Record set —
* * * * * * *

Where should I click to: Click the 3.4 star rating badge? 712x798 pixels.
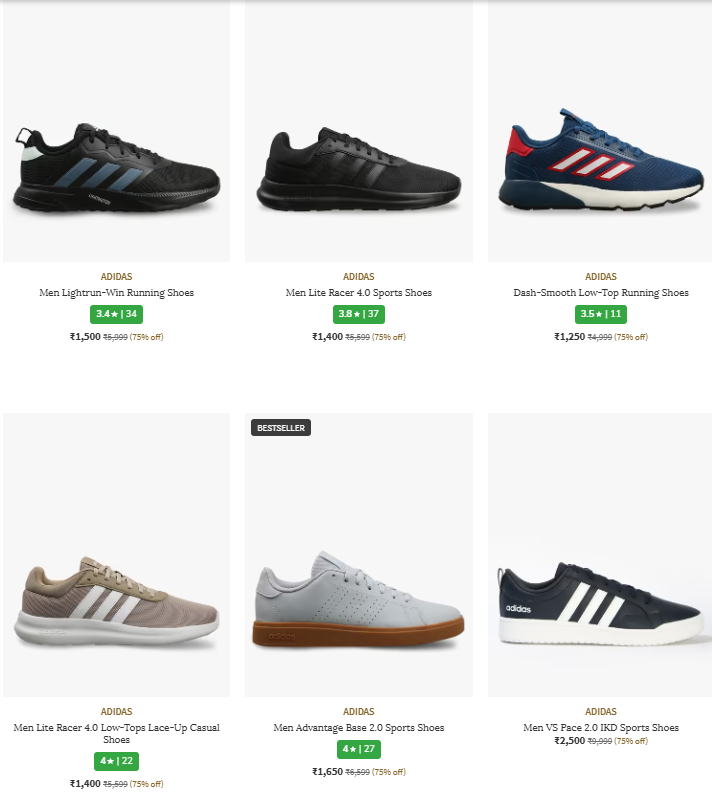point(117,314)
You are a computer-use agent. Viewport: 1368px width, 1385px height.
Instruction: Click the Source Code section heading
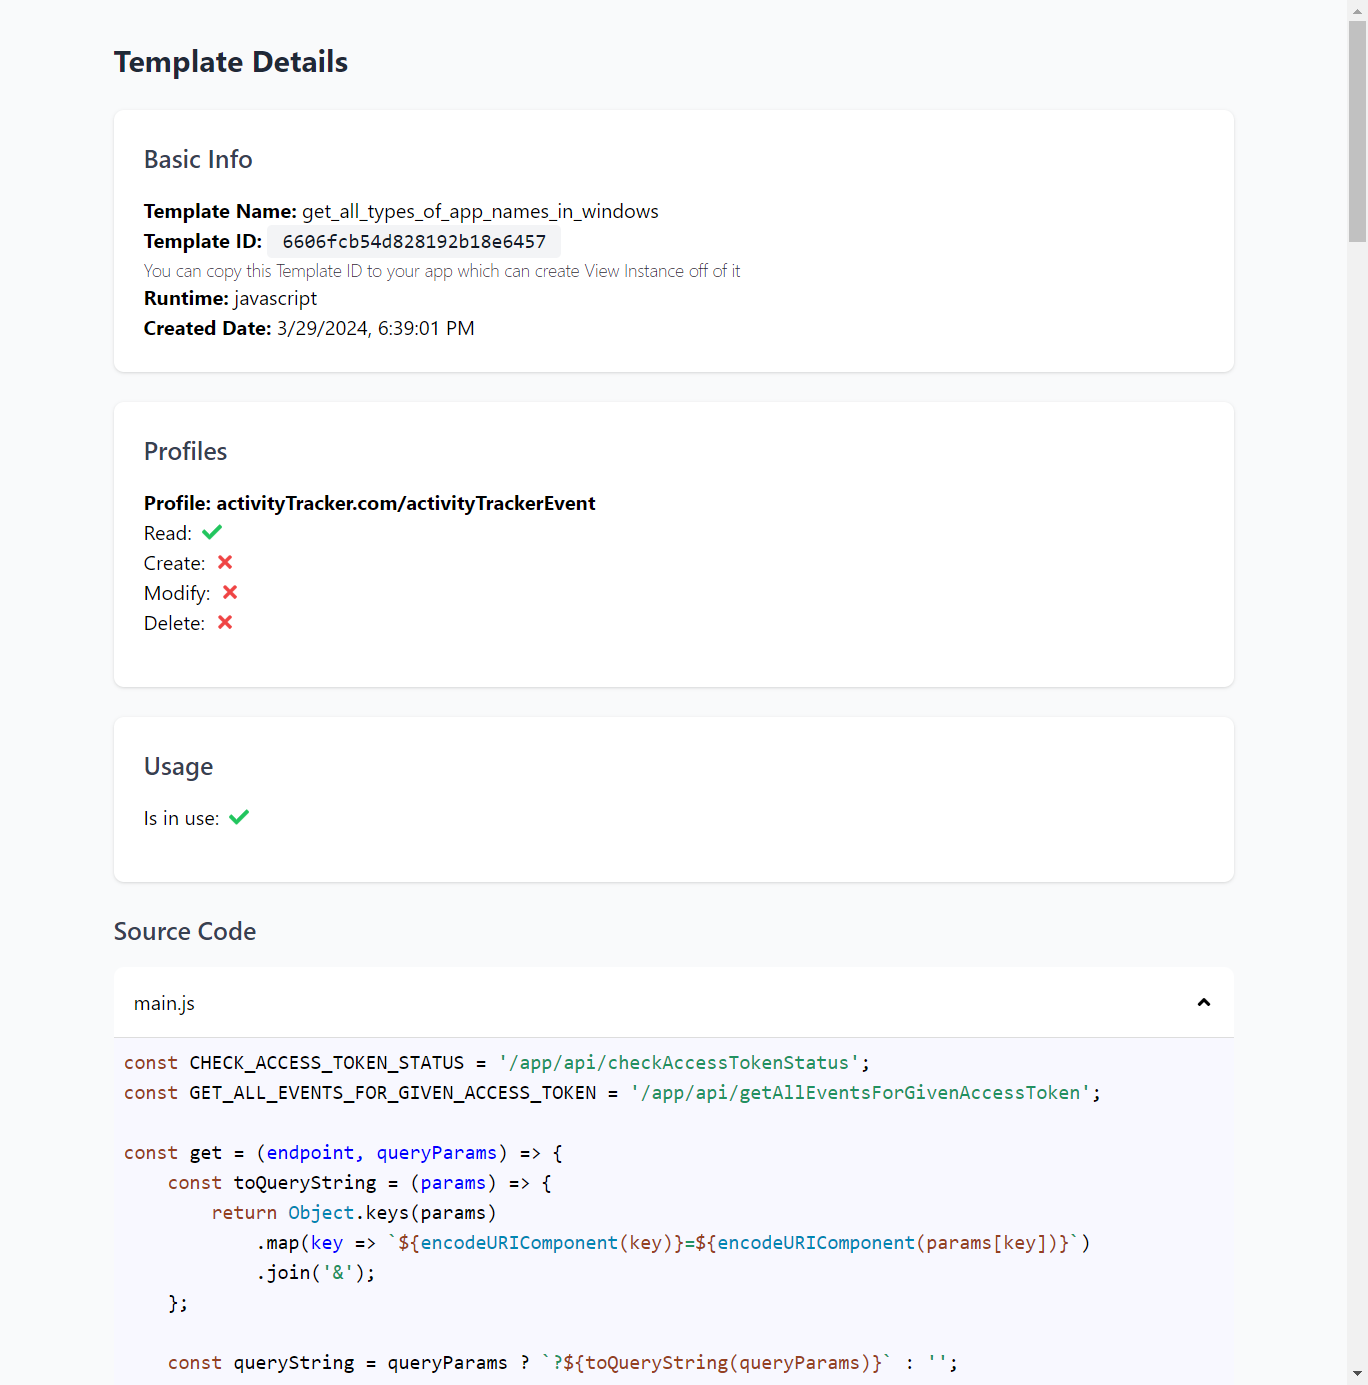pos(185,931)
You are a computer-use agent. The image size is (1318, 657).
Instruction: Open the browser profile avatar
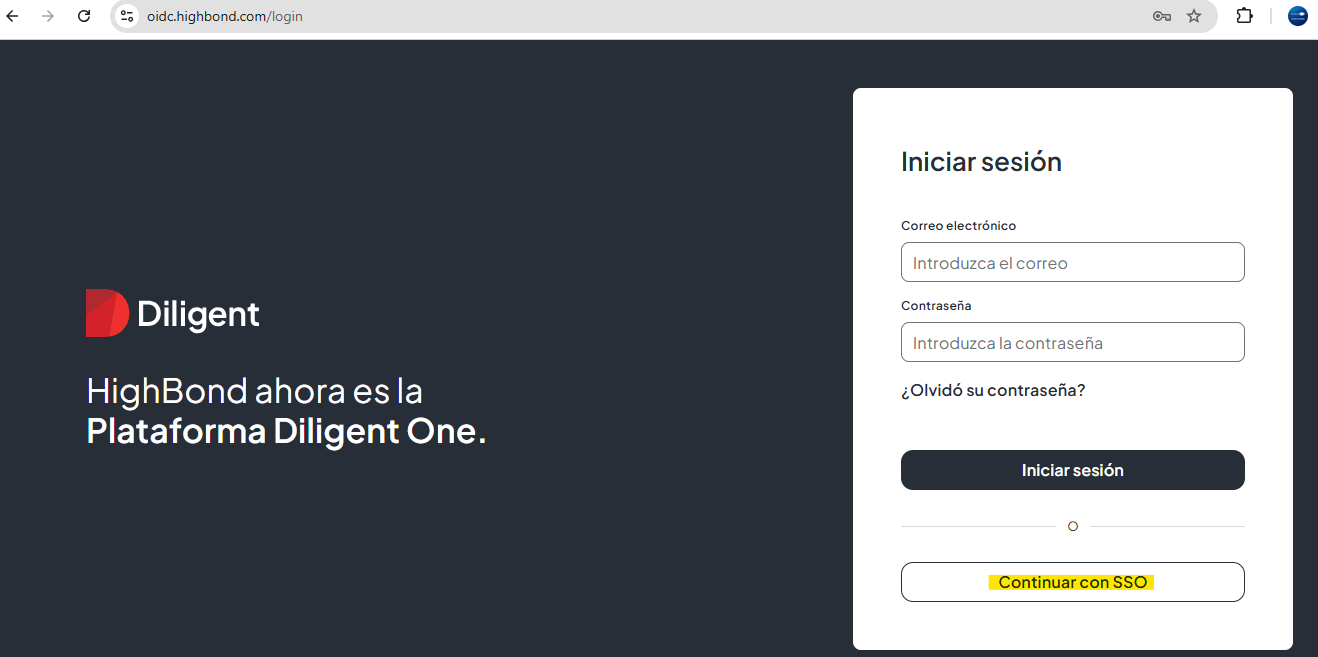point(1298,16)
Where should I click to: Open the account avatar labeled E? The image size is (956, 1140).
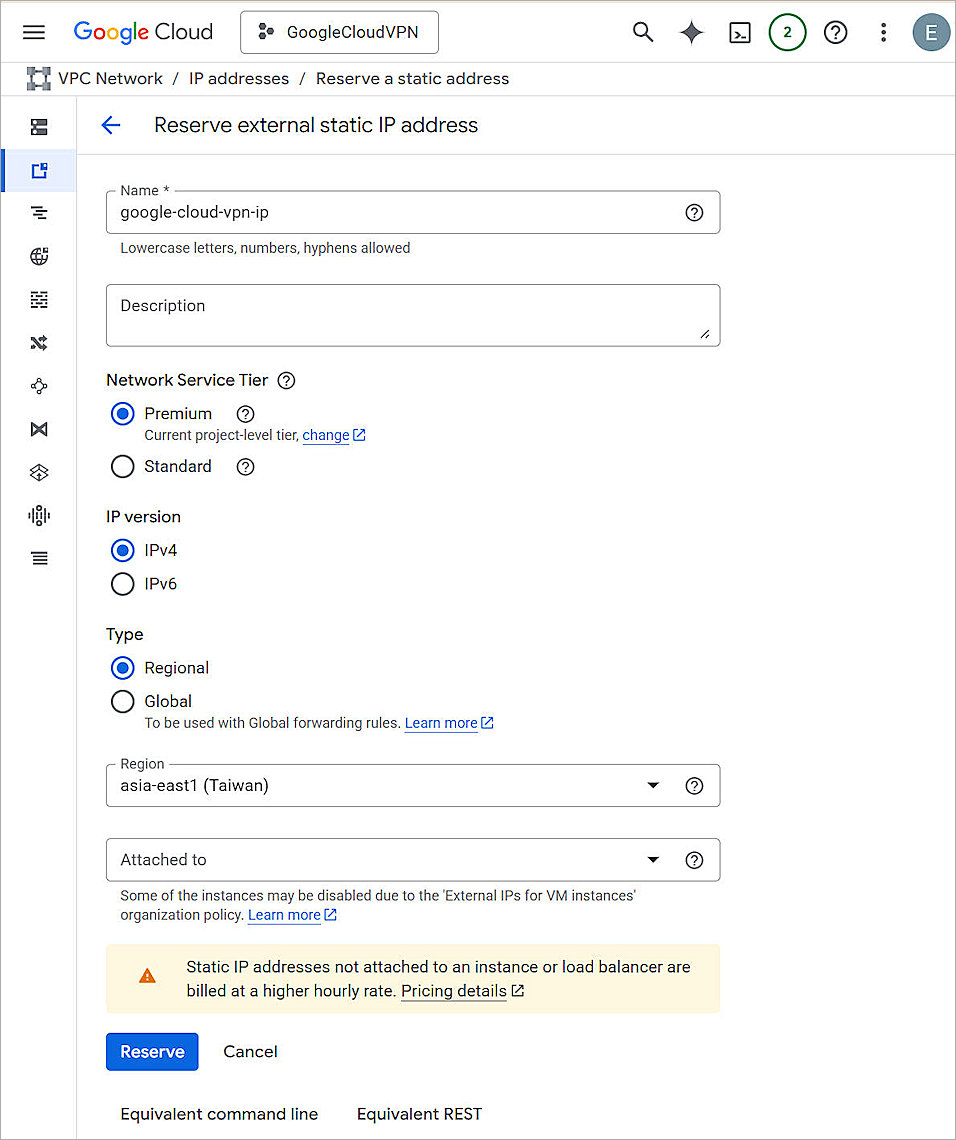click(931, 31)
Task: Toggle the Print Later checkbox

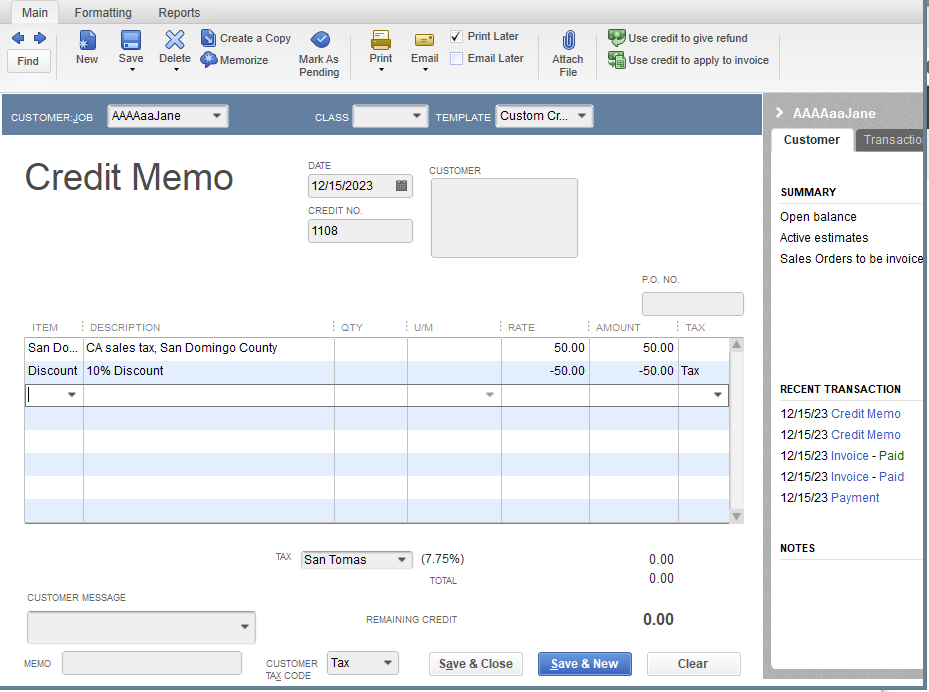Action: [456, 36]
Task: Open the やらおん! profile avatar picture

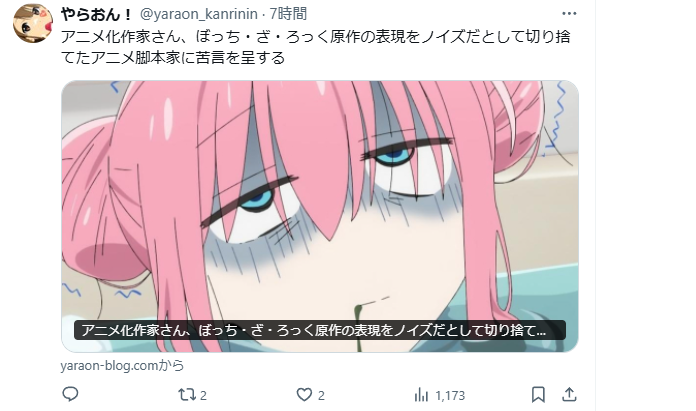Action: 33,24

* * * * * * *

Pictures are to be left out when the lines from the one containing "You are a computer-use agent. The" through the end of the records above are repeated exactly; no other line is wanted.

Answer to the problem —
You are a computer-use agent. The image size is (1318, 657).
Instruction: Open the browser profile avatar
point(1298,16)
Where should I click to: Open the account avatar labeled E? The image size is (956, 1140).
click(931, 31)
Task: Toggle the Print Later checkbox

Action: [456, 36]
Task: Open the やらおん! profile avatar picture

Action: 33,24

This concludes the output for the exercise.